Take, for instance, the act of searching for documents within a vector database with the intention of retrieving only those associated with a particular department.

  • By setting a filter such as department == 'engineering', you effectively remove any documents not tagged with the engineering keyword.
  • In a similar way, you can use date-based filters to either include recent documents or to discard those that are dated.

As a result, the implementation of filters is crucial for search results that are precise and highly relevant, particularly when sifting through extensive datasets.

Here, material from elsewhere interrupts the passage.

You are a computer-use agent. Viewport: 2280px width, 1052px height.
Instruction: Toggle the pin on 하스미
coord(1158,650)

To better understand how filters work in KDB.AI, let's go through the following key terms:

Pre/post filtering

Pre-filtering and post-filtering are two techniques used in vector databases such as KDB.AI to manage and refine search results:

  • Pre-filtering screens potential matches before the main vector search. This preliminary filter reduces the search scope by eliminating results that don’t qualify from the start, enhancing both the speed and precision of the vector search. For example, in a database of images, you might pre-filter images based on simple features like color histograms or shapes before performing a detailed vector search.
  • Post-filtering takes place after the main vector search by performing further filtering to refine the outcomes. Use this method when you want to apply complex filters that cannot be easily integrated into the initial search phase.

In conclusion, pre-filtering lightens the computational burden by weeding out non-essential data at the outset of the search and post-filtering provides a more detailed fine-tuning of the search outcomes after you had already performed the first query.

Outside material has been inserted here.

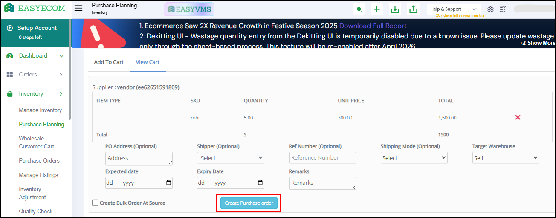Click the green search icon in header
The width and height of the screenshot is (556, 218).
point(359,9)
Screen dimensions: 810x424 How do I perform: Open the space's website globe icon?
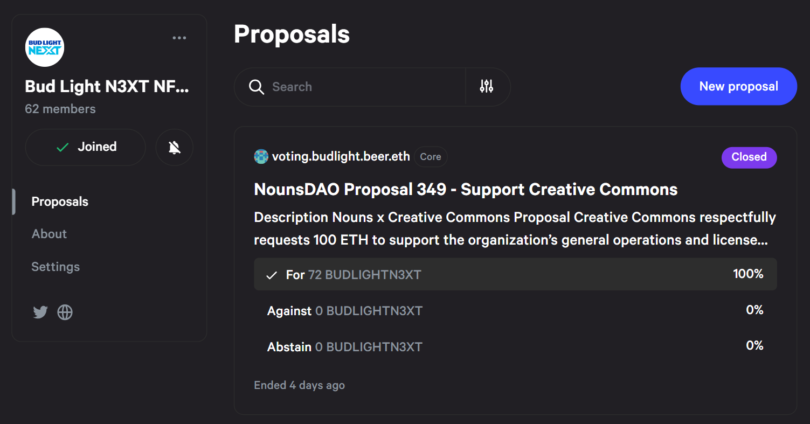coord(65,312)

Real-world filtering scenario

In a financial vector database, applying pre-filtering and post-filtering can be crucial for managing and extracting meaningful insights from large datasets. Here’s a real-world scenario illustrating how you can use both:

Scenario: Investment Opportunity Analysis

Imagine you’re a financial institution that wants to identify potential investment opportunities in the technology sector. You have a vast vector database containing financial reports, news articles, and market data.

Pre-Filtering: Before conducting a vector search, you apply pre-filters to narrow down the dataset. This helps filter out documents based on:

  • Date range (for example, documents from the last quarter)
  • Document type (for example, financial reports)
  • Specific financial metrics (for example, companies with revenue growth > 10%)

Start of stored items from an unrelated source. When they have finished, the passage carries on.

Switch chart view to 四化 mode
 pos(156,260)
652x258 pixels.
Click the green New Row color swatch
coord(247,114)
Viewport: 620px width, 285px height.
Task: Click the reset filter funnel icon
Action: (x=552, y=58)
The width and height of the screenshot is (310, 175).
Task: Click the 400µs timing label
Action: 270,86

This pre-filtering step ensures that you perform the subsequent vector search on a more relevant and manageable subset of data, improving efficiency and reducing computational load.

Vector Search: Conduct a vector search on the pre-filtered dataset to find documents that semantically match your criteria for investment opportunities, such as innovative projects, market expansion, or strong leadership teams.

Post-Filtering: After the vector search, apply post-filters to further refine the results. This might include filtering based on:

  • Company size (for example, market capitalization)
  • Geographic location (for example, companies based in Silicon Valley)
  • Industry-specific keywords (for example, “artificial intelligence”, “cloud computing”)

The post-filtering step ensures that the final results are highly relevant to your investment strategy and goals.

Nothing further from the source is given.